_TASK:_ Down to the final line, print each entry exactly.

★ ★ ★

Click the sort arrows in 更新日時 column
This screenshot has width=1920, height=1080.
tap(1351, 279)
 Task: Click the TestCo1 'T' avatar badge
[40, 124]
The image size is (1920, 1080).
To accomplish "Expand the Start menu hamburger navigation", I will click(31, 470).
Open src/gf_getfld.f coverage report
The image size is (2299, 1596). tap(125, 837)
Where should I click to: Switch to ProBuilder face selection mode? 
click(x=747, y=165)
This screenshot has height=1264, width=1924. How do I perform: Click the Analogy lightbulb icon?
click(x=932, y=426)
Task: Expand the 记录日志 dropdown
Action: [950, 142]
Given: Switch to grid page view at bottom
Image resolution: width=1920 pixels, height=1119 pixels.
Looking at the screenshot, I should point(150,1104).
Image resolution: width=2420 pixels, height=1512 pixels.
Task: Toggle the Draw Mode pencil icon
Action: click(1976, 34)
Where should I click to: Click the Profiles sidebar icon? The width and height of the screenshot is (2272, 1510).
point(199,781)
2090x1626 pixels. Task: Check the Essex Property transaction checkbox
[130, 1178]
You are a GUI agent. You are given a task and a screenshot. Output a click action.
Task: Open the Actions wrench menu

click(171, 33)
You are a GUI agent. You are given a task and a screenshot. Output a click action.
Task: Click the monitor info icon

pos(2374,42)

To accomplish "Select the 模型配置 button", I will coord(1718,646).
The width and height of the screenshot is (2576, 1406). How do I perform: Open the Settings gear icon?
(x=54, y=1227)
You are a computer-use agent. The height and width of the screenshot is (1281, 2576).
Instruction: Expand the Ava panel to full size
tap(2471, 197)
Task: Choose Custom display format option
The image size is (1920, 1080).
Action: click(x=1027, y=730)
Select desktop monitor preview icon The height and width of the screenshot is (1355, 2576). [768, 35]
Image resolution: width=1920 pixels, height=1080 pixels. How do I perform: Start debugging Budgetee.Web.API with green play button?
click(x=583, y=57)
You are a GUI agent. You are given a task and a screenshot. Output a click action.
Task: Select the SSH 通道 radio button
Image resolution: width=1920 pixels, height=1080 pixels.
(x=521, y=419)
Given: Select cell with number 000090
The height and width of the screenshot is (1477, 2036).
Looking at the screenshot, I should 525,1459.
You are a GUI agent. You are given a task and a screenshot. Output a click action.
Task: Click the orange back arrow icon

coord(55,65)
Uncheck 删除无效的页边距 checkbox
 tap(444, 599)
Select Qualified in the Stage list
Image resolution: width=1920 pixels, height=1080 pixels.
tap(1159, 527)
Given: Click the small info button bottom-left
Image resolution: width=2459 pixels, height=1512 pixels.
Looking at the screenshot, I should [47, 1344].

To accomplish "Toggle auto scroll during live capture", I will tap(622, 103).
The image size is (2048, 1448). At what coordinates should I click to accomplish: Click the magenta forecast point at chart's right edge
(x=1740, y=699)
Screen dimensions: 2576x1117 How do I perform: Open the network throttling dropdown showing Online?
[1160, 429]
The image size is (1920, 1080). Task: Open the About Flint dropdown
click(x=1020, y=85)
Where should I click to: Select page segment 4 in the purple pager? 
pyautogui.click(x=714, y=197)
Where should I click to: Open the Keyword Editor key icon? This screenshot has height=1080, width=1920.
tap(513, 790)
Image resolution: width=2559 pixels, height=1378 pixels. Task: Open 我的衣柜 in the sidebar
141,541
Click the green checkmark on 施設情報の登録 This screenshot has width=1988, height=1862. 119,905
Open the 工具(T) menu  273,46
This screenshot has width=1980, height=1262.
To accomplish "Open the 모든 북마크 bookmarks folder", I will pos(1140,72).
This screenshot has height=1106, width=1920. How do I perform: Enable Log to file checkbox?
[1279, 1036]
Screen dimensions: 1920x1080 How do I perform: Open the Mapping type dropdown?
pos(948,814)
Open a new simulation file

★ ★ ★

_RESULT FOR THIS TASK:_
Click the sort arrows in 更新日時 column
This screenshot has width=1920, height=1080.
tap(1351, 279)
 Task: Click the TestCo1 'T' avatar badge
[40, 124]
The image size is (1920, 1080).
To accomplish "Expand the Start menu hamburger navigation", I will click(31, 470).
Open src/gf_getfld.f coverage report
The image size is (2299, 1596). tap(125, 837)
Where should I click to: Switch to ProBuilder face selection mode? 
click(x=747, y=165)
This screenshot has height=1264, width=1924. How do I perform: Click the Analogy lightbulb icon?
click(x=932, y=426)
Task: Expand the 记录日志 dropdown
Action: [950, 142]
Given: Switch to grid page view at bottom
Image resolution: width=1920 pixels, height=1119 pixels.
Looking at the screenshot, I should point(150,1104).
Image resolution: width=2420 pixels, height=1512 pixels.
Task: Toggle the Draw Mode pencil icon
Action: click(1976, 34)
Where should I click to: Click the Profiles sidebar icon? The width and height of the screenshot is (2272, 1510).
point(199,781)
2090x1626 pixels. Task: Check the Essex Property transaction checkbox
[130, 1178]
You are a GUI agent. You are given a task and a screenshot. Output a click action.
Task: Open the Actions wrench menu

click(171, 33)
You are a GUI agent. You are given a task and a screenshot. Output a click action.
Task: Click the monitor info icon

pos(2374,42)

To accomplish "Select the 模型配置 button", I will coord(1718,646).
The width and height of the screenshot is (2576, 1406). How do I perform: Open the Settings gear icon?
(x=54, y=1227)
You are a computer-use agent. The height and width of the screenshot is (1281, 2576).
Instruction: Expand the Ava panel to full size
tap(2471, 197)
Task: Choose Custom display format option
The image size is (1920, 1080).
Action: click(x=1027, y=730)
Select desktop monitor preview icon The height and width of the screenshot is (1355, 2576). [768, 35]
Image resolution: width=1920 pixels, height=1080 pixels. How do I perform: Start debugging Budgetee.Web.API with green play button?
click(x=583, y=57)
You are a GUI agent. You are given a task and a screenshot. Output a click action.
Task: Select the SSH 通道 radio button
Image resolution: width=1920 pixels, height=1080 pixels.
(x=521, y=419)
Given: Select cell with number 000090
The height and width of the screenshot is (1477, 2036).
Looking at the screenshot, I should 525,1459.
You are a GUI agent. You are given a task and a screenshot. Output a click action.
Task: Click the orange back arrow icon

coord(55,65)
Uncheck 删除无效的页边距 checkbox
 tap(444, 599)
Select Qualified in the Stage list
Image resolution: width=1920 pixels, height=1080 pixels.
tap(1159, 527)
Given: Click the small info button bottom-left
Image resolution: width=2459 pixels, height=1512 pixels.
Looking at the screenshot, I should [47, 1344].

To accomplish "Toggle auto scroll during live capture", I will tap(622, 103).
The image size is (2048, 1448). At what coordinates should I click to accomplish: Click the magenta forecast point at chart's right edge
(x=1740, y=699)
Screen dimensions: 2576x1117 How do I perform: Open the network throttling dropdown showing Online?
[1160, 429]
The image size is (1920, 1080). Task: Open the About Flint dropdown
click(x=1020, y=85)
Where should I click to: Select page segment 4 in the purple pager? 
pyautogui.click(x=714, y=197)
Where should I click to: Open the Keyword Editor key icon? This screenshot has height=1080, width=1920.
tap(513, 790)
Image resolution: width=2559 pixels, height=1378 pixels. Task: Open 我的衣柜 in the sidebar
141,541
Click the green checkmark on 施設情報の登録 This screenshot has width=1988, height=1862. 119,905
Open the 工具(T) menu  273,46
This screenshot has width=1980, height=1262.
To accomplish "Open the 모든 북마크 bookmarks folder", I will pos(1140,72).
This screenshot has height=1106, width=1920. How do I perform: Enable Log to file checkbox?
[1279, 1036]
Screen dimensions: 1920x1080 How do I perform: Open the Mapping type dropdown?
pos(948,814)
Open a new simulation file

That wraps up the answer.